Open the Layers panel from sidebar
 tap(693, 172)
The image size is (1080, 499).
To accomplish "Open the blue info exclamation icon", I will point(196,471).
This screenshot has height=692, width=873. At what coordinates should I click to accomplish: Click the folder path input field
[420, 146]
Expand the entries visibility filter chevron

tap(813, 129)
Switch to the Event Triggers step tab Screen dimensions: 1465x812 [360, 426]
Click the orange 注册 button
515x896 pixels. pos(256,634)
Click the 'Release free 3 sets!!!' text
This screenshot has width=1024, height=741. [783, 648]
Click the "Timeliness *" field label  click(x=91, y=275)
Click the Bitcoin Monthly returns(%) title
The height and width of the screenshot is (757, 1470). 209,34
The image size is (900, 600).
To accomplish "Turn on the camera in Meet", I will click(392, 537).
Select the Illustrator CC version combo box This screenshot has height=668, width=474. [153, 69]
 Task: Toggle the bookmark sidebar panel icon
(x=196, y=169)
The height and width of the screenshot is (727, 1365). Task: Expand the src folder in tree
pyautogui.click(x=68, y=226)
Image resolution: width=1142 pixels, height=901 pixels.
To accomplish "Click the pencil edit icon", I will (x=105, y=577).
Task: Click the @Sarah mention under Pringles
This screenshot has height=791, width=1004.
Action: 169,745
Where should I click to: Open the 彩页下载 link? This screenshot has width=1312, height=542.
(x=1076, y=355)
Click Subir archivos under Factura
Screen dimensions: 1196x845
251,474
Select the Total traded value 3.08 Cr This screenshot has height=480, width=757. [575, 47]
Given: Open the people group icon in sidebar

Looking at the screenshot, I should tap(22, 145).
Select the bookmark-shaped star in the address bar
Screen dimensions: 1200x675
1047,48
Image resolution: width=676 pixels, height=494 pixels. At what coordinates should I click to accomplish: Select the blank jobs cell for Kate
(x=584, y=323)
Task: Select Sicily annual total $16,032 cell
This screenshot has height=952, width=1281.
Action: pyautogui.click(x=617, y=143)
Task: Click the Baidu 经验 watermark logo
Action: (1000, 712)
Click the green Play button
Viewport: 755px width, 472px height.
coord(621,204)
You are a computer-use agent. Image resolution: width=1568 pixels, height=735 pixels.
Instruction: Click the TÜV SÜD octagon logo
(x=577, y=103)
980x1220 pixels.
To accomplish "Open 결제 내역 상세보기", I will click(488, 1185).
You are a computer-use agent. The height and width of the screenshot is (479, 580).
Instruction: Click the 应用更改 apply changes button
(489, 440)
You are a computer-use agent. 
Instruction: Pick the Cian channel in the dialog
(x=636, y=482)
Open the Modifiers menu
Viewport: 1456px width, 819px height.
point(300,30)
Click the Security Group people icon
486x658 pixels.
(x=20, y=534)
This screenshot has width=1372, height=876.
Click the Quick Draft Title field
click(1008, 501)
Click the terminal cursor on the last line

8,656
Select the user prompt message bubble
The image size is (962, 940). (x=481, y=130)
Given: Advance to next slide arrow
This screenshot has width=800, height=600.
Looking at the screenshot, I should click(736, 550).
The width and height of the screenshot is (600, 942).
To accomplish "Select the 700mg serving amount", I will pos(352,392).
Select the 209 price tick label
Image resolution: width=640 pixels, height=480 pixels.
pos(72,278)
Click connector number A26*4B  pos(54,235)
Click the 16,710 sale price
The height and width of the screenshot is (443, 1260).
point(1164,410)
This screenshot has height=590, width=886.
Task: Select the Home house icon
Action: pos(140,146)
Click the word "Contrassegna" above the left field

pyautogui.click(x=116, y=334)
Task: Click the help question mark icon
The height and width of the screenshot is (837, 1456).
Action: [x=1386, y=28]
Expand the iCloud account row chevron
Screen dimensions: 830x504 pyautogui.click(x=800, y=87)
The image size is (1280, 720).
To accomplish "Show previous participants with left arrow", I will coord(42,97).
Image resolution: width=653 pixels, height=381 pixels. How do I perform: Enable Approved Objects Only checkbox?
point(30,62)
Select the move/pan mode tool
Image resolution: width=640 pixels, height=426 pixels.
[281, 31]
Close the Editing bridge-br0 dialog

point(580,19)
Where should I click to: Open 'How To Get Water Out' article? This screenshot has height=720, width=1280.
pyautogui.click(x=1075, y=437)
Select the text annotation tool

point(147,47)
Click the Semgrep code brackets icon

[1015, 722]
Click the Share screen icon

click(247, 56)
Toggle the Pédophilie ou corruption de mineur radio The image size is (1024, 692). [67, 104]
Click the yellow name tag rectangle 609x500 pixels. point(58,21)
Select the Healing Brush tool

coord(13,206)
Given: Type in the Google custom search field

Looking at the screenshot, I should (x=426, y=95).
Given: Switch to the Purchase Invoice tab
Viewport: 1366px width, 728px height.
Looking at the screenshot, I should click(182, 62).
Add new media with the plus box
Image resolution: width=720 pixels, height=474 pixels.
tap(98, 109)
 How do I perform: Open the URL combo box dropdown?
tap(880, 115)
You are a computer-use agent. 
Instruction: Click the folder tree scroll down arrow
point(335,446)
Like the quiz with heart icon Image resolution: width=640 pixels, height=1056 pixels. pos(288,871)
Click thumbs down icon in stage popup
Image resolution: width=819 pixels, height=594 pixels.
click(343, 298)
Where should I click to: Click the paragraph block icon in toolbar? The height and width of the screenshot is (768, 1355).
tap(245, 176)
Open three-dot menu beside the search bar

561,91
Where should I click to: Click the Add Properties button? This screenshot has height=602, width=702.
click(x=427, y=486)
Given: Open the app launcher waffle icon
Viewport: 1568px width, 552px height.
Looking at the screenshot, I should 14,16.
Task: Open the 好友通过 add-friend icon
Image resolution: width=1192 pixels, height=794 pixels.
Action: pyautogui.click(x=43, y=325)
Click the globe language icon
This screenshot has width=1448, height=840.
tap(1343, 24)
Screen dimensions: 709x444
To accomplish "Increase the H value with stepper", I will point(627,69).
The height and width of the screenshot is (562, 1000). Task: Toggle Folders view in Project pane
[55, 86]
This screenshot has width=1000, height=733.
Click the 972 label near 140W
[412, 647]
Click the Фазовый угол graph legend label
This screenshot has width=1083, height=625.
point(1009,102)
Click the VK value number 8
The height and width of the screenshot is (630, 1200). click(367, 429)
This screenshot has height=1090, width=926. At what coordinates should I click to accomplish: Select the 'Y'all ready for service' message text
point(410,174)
------------
To complete the exercise, print all of the entries exactly.

Open the Layers panel from sidebar
 tap(693, 172)
The image size is (1080, 499).
To accomplish "Open the blue info exclamation icon", I will point(196,471).
This screenshot has height=692, width=873. At what coordinates should I click to accomplish: Click the folder path input field
[420, 146]
Expand the entries visibility filter chevron

tap(813, 129)
Switch to the Event Triggers step tab Screen dimensions: 1465x812 [360, 426]
Click the orange 注册 button
515x896 pixels. pos(256,634)
Click the 'Release free 3 sets!!!' text
This screenshot has width=1024, height=741. [783, 648]
Click the "Timeliness *" field label  click(x=91, y=275)
Click the Bitcoin Monthly returns(%) title
The height and width of the screenshot is (757, 1470). 209,34
The image size is (900, 600).
To accomplish "Turn on the camera in Meet", I will click(392, 537).
Select the Illustrator CC version combo box This screenshot has height=668, width=474. [153, 69]
 Task: Toggle the bookmark sidebar panel icon
(x=196, y=169)
The height and width of the screenshot is (727, 1365). Task: Expand the src folder in tree
pyautogui.click(x=68, y=226)
Image resolution: width=1142 pixels, height=901 pixels.
To accomplish "Click the pencil edit icon", I will (x=105, y=577).
Task: Click the @Sarah mention under Pringles
This screenshot has height=791, width=1004.
Action: 169,745
Where should I click to: Open the 彩页下载 link? This screenshot has width=1312, height=542.
(x=1076, y=355)
Click Subir archivos under Factura
Screen dimensions: 1196x845
251,474
Select the Total traded value 3.08 Cr This screenshot has height=480, width=757. [575, 47]
Given: Open the people group icon in sidebar

Looking at the screenshot, I should tap(22, 145).
Select the bookmark-shaped star in the address bar
Screen dimensions: 1200x675
1047,48
Image resolution: width=676 pixels, height=494 pixels. At what coordinates should I click to accomplish: Select the blank jobs cell for Kate
(x=584, y=323)
Task: Select Sicily annual total $16,032 cell
This screenshot has height=952, width=1281.
Action: pyautogui.click(x=617, y=143)
Task: Click the Baidu 经验 watermark logo
Action: (1000, 712)
Click the green Play button
Viewport: 755px width, 472px height.
coord(621,204)
You are a computer-use agent. Image resolution: width=1568 pixels, height=735 pixels.
Instruction: Click the TÜV SÜD octagon logo
(x=577, y=103)
980x1220 pixels.
To accomplish "Open 결제 내역 상세보기", I will click(488, 1185).
You are a computer-use agent. The height and width of the screenshot is (479, 580).
Instruction: Click the 应用更改 apply changes button
(489, 440)
You are a computer-use agent. 
Instruction: Pick the Cian channel in the dialog
(x=636, y=482)
Open the Modifiers menu
Viewport: 1456px width, 819px height.
point(300,30)
Click the Security Group people icon
486x658 pixels.
(x=20, y=534)
This screenshot has width=1372, height=876.
Click the Quick Draft Title field
click(1008, 501)
Click the terminal cursor on the last line

8,656
Select the user prompt message bubble
The image size is (962, 940). (x=481, y=130)
Given: Advance to next slide arrow
This screenshot has width=800, height=600.
Looking at the screenshot, I should click(736, 550).
The width and height of the screenshot is (600, 942).
To accomplish "Select the 700mg serving amount", I will pos(352,392).
Select the 209 price tick label
Image resolution: width=640 pixels, height=480 pixels.
pos(72,278)
Click connector number A26*4B  pos(54,235)
Click the 16,710 sale price
The height and width of the screenshot is (443, 1260).
point(1164,410)
This screenshot has height=590, width=886.
Task: Select the Home house icon
Action: pos(140,146)
Click the word "Contrassegna" above the left field

pyautogui.click(x=116, y=334)
Task: Click the help question mark icon
The height and width of the screenshot is (837, 1456).
Action: [x=1386, y=28]
Expand the iCloud account row chevron
Screen dimensions: 830x504 pyautogui.click(x=800, y=87)
The image size is (1280, 720).
To accomplish "Show previous participants with left arrow", I will coord(42,97).
Image resolution: width=653 pixels, height=381 pixels. How do I perform: Enable Approved Objects Only checkbox?
point(30,62)
Select the move/pan mode tool
Image resolution: width=640 pixels, height=426 pixels.
[281, 31]
Close the Editing bridge-br0 dialog

point(580,19)
Where should I click to: Open 'How To Get Water Out' article? This screenshot has height=720, width=1280.
pyautogui.click(x=1075, y=437)
Select the text annotation tool

point(147,47)
Click the Semgrep code brackets icon

[1015, 722]
Click the Share screen icon

click(247, 56)
Toggle the Pédophilie ou corruption de mineur radio The image size is (1024, 692). [67, 104]
Click the yellow name tag rectangle 609x500 pixels. point(58,21)
Select the Healing Brush tool

coord(13,206)
Given: Type in the Google custom search field

Looking at the screenshot, I should (x=426, y=95).
Given: Switch to the Purchase Invoice tab
Viewport: 1366px width, 728px height.
Looking at the screenshot, I should click(182, 62).
Add new media with the plus box
Image resolution: width=720 pixels, height=474 pixels.
tap(98, 109)
 How do I perform: Open the URL combo box dropdown?
tap(880, 115)
You are a computer-use agent. 
Instruction: Click the folder tree scroll down arrow
point(335,446)
Like the quiz with heart icon Image resolution: width=640 pixels, height=1056 pixels. pos(288,871)
Click thumbs down icon in stage popup
Image resolution: width=819 pixels, height=594 pixels.
click(343, 298)
Where should I click to: Click the paragraph block icon in toolbar? The height and width of the screenshot is (768, 1355).
tap(245, 176)
Open three-dot menu beside the search bar

561,91
Where should I click to: Click the Add Properties button? This screenshot has height=602, width=702.
click(x=427, y=486)
Given: Open the app launcher waffle icon
Viewport: 1568px width, 552px height.
Looking at the screenshot, I should 14,16.
Task: Open the 好友通过 add-friend icon
Image resolution: width=1192 pixels, height=794 pixels.
Action: pyautogui.click(x=43, y=325)
Click the globe language icon
This screenshot has width=1448, height=840.
tap(1343, 24)
Screen dimensions: 709x444
To accomplish "Increase the H value with stepper", I will point(627,69).
The height and width of the screenshot is (562, 1000). Task: Toggle Folders view in Project pane
[55, 86]
This screenshot has width=1000, height=733.
Click the 972 label near 140W
[412, 647]
Click the Фазовый угол graph legend label
This screenshot has width=1083, height=625.
point(1009,102)
Click the VK value number 8
The height and width of the screenshot is (630, 1200). click(367, 429)
This screenshot has height=1090, width=926. At what coordinates should I click to accomplish: Select the 'Y'all ready for service' message text
point(410,174)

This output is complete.